Copy the rows from the first one through the line containing "tap(557, 326)", swapping "previous" for "next" and leaving everything else as it is.

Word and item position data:
============================================================

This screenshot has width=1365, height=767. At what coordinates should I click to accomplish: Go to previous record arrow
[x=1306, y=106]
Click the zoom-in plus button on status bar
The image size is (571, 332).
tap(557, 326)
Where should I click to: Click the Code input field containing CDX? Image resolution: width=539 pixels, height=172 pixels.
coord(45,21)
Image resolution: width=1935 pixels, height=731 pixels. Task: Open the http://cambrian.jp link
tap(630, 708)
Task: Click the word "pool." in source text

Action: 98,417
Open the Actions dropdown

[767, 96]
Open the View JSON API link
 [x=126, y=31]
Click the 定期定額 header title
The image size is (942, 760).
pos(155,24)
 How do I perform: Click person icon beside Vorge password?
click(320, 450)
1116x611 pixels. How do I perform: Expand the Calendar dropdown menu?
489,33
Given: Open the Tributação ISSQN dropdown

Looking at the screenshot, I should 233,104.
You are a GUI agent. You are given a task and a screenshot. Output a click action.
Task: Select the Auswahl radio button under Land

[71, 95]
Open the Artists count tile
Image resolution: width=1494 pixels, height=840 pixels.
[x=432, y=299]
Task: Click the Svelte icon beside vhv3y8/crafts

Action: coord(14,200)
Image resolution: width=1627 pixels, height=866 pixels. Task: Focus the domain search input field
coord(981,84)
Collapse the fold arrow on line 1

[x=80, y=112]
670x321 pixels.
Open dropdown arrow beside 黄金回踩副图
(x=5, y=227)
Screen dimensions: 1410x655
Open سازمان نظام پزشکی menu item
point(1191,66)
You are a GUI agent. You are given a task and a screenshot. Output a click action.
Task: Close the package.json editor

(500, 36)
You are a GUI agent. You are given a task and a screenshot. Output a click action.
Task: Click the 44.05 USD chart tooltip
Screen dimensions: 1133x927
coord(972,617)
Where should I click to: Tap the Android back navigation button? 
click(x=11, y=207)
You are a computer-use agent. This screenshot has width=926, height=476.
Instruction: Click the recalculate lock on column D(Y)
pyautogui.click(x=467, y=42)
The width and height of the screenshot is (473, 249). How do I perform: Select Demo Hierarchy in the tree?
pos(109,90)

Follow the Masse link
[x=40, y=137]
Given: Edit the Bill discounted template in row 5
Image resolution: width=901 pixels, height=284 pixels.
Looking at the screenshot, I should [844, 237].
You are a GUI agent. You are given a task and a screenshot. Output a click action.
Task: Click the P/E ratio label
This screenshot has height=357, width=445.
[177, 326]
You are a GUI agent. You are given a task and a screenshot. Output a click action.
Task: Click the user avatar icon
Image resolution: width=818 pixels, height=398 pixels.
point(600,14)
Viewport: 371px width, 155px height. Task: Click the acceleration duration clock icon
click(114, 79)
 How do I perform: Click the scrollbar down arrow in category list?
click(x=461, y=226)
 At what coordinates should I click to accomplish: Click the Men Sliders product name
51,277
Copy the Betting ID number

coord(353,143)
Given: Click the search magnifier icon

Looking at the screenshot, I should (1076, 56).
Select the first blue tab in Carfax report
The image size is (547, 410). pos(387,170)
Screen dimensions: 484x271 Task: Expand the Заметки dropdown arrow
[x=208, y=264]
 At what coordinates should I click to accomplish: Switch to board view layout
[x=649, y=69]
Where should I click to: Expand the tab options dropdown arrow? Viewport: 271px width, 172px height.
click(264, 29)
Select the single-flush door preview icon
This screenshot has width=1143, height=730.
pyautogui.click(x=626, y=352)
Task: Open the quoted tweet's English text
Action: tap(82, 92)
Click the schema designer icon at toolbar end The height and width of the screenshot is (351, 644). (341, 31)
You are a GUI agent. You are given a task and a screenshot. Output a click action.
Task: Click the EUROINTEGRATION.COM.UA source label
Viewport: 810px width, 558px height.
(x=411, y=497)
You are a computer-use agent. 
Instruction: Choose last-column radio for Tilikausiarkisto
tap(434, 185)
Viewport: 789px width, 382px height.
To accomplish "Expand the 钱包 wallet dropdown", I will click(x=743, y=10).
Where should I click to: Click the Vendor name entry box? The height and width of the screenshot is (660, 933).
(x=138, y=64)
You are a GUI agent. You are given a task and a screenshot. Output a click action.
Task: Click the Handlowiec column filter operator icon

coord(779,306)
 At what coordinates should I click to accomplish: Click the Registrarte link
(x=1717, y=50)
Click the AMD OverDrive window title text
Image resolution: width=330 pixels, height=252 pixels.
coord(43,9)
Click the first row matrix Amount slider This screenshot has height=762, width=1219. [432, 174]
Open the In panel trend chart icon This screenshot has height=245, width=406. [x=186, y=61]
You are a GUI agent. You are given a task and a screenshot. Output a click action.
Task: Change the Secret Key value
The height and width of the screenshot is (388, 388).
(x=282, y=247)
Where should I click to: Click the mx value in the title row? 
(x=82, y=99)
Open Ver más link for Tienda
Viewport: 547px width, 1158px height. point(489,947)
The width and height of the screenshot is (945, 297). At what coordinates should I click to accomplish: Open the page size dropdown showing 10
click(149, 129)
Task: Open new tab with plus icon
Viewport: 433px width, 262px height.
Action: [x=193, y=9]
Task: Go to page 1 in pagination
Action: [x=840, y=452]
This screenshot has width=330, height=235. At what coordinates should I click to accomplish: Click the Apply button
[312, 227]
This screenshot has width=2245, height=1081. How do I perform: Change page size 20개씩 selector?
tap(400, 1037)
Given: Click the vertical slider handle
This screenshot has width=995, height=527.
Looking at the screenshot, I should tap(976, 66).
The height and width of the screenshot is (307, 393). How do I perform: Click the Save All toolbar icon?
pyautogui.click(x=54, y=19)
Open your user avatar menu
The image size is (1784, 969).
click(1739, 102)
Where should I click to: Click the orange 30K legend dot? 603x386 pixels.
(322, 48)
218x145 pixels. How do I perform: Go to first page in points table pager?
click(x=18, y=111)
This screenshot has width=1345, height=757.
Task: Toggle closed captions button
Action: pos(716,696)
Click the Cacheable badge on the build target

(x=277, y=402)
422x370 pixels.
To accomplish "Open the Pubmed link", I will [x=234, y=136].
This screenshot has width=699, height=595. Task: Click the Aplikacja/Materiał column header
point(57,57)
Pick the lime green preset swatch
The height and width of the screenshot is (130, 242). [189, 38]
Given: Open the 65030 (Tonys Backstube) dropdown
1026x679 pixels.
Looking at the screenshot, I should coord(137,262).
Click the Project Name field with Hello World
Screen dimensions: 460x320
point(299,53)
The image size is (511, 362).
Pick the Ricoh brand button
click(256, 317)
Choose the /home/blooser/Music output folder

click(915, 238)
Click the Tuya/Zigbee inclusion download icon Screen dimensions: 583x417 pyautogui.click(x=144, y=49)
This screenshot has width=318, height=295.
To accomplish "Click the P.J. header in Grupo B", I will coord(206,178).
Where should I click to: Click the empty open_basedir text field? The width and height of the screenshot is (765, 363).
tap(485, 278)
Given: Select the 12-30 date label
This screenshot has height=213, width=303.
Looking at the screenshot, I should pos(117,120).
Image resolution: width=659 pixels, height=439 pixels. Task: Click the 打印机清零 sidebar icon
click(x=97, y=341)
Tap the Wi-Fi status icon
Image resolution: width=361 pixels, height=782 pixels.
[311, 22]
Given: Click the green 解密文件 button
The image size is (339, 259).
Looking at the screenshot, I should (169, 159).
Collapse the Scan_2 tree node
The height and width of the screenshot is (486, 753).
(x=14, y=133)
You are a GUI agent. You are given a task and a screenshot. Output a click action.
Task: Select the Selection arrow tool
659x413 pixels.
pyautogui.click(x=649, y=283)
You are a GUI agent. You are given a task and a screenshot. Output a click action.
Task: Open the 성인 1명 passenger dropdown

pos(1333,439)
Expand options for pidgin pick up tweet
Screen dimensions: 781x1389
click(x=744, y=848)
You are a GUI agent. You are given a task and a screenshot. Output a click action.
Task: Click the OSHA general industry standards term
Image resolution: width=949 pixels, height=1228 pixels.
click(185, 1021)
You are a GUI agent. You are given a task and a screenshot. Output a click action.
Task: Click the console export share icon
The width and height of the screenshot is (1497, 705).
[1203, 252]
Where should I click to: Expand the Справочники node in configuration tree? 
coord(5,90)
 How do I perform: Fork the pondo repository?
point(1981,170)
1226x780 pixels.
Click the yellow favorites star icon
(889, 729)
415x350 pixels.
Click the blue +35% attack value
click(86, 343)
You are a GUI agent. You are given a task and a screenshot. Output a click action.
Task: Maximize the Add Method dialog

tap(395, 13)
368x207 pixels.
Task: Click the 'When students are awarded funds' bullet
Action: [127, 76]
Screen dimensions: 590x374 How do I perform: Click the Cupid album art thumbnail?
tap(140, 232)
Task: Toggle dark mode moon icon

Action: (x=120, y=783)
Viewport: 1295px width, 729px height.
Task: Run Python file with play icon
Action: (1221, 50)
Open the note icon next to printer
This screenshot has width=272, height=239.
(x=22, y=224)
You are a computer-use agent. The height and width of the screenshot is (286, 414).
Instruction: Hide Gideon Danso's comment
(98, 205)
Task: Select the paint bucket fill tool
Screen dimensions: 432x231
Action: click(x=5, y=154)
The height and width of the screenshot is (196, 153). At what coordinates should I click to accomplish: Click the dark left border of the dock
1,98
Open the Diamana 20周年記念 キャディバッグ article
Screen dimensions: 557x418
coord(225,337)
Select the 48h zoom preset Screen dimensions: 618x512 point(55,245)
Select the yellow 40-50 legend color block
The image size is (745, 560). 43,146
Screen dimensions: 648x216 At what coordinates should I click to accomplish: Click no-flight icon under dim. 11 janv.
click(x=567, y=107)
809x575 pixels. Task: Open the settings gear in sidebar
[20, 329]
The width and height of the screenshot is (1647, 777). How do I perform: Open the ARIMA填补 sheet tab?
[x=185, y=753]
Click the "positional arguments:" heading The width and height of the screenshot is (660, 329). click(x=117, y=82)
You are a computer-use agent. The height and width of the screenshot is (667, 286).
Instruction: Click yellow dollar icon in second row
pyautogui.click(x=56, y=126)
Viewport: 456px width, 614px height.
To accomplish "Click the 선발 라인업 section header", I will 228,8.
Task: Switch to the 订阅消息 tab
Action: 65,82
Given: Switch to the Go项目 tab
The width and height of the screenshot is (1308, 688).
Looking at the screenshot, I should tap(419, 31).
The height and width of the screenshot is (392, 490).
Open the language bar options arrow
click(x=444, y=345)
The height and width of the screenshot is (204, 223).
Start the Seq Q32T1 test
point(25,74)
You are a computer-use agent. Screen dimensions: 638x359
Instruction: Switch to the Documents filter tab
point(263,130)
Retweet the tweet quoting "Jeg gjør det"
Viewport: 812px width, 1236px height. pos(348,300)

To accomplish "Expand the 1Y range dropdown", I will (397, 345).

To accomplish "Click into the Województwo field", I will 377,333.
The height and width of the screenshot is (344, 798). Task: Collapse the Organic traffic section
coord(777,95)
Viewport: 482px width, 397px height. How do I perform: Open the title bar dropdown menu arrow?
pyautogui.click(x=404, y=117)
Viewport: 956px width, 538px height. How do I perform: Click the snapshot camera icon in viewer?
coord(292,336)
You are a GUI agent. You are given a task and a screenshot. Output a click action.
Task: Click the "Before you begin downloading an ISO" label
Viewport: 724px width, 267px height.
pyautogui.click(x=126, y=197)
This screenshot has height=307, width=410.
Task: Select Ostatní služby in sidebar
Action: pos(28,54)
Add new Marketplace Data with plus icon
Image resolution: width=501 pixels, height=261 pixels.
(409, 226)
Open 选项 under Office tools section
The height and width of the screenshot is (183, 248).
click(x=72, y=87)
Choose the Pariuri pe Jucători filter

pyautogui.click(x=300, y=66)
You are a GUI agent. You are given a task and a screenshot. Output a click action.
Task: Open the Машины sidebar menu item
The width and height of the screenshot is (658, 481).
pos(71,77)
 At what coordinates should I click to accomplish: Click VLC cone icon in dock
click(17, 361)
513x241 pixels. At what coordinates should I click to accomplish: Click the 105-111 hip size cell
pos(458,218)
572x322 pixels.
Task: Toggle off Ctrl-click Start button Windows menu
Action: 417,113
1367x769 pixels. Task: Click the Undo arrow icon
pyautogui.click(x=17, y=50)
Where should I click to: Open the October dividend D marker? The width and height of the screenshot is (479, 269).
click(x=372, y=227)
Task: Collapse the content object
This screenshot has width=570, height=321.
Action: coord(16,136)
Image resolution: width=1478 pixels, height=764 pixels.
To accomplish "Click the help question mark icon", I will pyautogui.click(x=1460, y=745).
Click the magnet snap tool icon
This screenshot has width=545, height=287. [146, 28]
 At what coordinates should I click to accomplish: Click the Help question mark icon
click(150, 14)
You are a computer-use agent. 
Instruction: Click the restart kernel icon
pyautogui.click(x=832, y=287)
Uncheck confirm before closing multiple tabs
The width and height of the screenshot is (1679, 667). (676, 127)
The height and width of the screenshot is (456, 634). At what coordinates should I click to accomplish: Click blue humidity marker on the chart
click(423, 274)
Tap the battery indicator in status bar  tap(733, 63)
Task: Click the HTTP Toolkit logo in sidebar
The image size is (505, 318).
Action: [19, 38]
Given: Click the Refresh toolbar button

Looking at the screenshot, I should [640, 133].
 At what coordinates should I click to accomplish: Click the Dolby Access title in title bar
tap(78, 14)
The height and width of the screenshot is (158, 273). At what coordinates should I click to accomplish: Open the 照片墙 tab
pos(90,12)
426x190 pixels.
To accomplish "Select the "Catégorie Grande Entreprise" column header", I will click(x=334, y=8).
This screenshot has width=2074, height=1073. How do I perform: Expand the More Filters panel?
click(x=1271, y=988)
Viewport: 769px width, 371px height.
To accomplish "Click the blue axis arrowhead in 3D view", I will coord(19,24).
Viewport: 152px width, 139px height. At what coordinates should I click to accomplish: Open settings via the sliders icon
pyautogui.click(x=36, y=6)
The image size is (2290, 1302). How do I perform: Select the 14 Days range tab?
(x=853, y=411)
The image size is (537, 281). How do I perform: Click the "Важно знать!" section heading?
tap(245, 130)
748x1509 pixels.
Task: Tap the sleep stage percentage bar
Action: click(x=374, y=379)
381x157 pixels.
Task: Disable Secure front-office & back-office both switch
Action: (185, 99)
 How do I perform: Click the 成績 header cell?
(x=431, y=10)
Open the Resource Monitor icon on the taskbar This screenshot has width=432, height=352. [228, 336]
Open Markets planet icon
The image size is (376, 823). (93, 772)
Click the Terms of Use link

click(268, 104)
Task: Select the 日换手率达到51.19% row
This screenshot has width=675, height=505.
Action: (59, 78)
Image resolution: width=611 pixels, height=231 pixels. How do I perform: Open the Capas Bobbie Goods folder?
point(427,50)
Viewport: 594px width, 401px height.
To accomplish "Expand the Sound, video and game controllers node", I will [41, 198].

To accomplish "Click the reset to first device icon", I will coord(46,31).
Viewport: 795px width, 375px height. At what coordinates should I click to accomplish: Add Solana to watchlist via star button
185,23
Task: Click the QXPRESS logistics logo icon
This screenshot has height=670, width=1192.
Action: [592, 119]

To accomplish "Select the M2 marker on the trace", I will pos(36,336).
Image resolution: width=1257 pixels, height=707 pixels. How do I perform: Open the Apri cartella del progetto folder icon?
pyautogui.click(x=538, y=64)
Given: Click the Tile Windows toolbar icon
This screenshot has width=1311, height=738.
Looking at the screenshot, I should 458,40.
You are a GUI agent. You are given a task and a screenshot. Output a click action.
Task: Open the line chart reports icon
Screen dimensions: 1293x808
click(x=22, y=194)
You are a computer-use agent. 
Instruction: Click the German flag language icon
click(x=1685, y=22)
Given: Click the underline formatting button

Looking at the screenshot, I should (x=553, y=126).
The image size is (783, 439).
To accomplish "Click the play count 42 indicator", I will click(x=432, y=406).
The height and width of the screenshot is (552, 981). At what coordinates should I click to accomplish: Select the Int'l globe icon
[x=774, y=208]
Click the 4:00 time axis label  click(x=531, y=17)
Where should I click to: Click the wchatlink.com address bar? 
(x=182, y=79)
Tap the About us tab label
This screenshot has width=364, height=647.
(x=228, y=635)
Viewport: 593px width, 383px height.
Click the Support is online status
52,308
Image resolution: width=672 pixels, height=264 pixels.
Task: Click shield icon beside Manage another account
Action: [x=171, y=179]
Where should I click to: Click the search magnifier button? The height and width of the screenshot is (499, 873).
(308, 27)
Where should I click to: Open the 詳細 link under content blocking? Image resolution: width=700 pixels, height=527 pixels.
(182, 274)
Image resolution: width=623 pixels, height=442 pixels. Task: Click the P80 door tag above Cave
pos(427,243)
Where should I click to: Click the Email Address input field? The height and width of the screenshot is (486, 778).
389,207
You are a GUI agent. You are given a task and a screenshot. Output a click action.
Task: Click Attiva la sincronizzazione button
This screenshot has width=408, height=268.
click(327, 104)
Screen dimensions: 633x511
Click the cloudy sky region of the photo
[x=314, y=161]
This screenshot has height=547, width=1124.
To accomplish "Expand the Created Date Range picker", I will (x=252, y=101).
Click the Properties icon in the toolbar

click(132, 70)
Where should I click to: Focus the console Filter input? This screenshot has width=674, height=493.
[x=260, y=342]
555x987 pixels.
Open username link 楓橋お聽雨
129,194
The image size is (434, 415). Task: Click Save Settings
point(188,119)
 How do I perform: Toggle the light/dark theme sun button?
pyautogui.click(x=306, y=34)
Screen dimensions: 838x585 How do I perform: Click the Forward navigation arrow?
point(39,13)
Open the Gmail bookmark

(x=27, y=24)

============================================================

TASK ANSWER
This screenshot has width=1365, height=767. At what coordinates should I click to accomplish: Go to next record arrow
[x=1306, y=106]
Click the zoom-in plus button on status bar
The image size is (571, 332).
tap(557, 326)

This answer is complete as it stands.